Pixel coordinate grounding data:

------------------------------

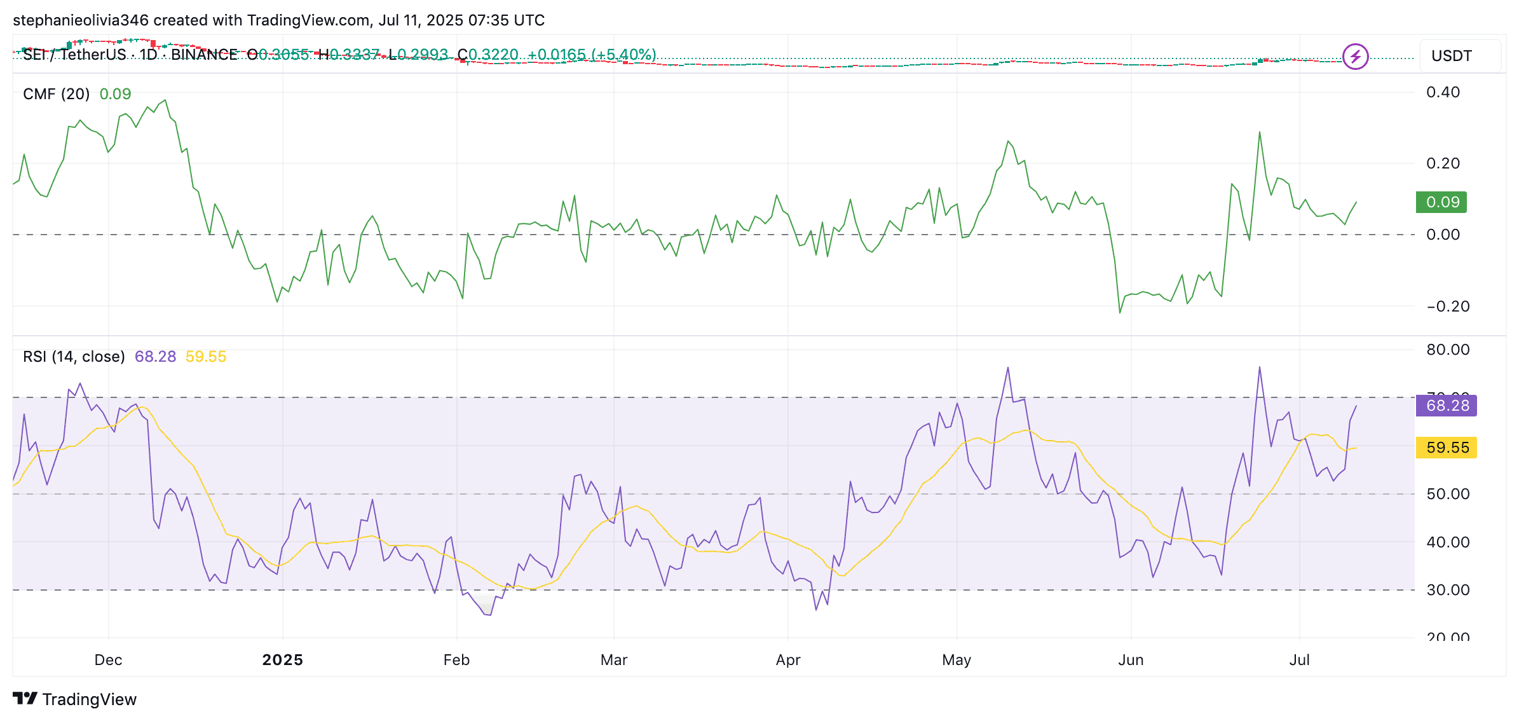The image size is (1519, 721).
Task: Select the Dec label on the time axis
Action: [x=109, y=660]
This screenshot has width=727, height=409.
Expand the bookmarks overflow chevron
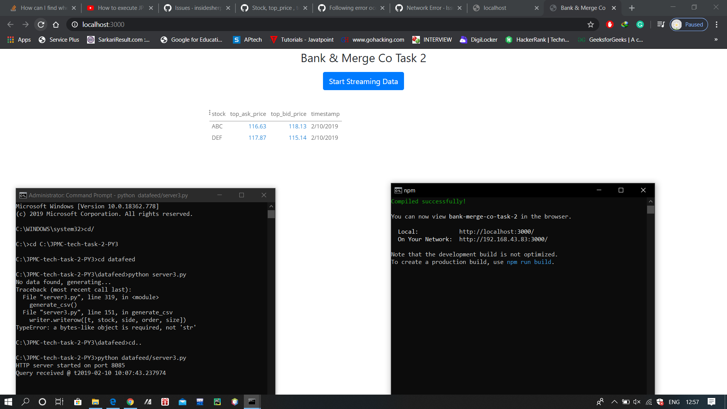[716, 39]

------------------------------

EXERCISE:
I would like the lines from the one with "This screenshot has width=727, height=409." through the last line of the data above retyped exactly, with pictures left out, please.

EXERCISE ANSWER:
This screenshot has width=727, height=409.
Expand the bookmarks overflow chevron
[716, 39]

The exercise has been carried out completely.